*Work required*:
Collect from the data below each line with "column".

── Task input ──

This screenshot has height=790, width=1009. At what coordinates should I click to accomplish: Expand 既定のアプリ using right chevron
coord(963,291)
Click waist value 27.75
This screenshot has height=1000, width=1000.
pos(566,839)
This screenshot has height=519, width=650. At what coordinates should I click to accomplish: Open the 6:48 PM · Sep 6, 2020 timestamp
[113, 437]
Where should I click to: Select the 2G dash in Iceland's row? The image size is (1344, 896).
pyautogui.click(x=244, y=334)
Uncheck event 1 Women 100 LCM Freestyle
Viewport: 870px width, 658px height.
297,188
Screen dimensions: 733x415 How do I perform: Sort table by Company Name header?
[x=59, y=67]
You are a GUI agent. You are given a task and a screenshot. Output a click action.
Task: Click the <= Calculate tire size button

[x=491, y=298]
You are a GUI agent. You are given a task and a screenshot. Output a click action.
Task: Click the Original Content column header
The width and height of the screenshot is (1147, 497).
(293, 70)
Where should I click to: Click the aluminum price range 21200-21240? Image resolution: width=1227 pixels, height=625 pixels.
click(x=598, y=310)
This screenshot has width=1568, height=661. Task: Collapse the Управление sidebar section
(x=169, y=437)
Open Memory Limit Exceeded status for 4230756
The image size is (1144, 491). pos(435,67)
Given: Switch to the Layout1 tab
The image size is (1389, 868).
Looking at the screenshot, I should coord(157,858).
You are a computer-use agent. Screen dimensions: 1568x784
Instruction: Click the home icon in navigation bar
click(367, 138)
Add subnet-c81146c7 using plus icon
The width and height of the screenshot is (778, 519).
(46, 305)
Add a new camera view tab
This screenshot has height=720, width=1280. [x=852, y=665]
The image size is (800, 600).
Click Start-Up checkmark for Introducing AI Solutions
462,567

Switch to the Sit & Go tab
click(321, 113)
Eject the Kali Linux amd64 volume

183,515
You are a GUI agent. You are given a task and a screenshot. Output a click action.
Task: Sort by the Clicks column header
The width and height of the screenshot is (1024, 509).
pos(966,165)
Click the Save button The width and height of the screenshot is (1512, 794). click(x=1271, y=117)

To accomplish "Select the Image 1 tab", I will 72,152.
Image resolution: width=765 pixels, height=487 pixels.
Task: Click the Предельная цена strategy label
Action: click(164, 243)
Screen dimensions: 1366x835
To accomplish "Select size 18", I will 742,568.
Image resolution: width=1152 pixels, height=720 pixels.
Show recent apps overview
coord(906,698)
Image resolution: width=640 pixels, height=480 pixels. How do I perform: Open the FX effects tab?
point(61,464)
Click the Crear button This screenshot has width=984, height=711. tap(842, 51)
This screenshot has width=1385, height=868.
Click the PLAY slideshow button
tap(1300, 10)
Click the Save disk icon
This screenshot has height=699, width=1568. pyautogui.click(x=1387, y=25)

───

*Exercise answer*:
Task: Click the Original Content column header
Task: Sort by the Clicks column header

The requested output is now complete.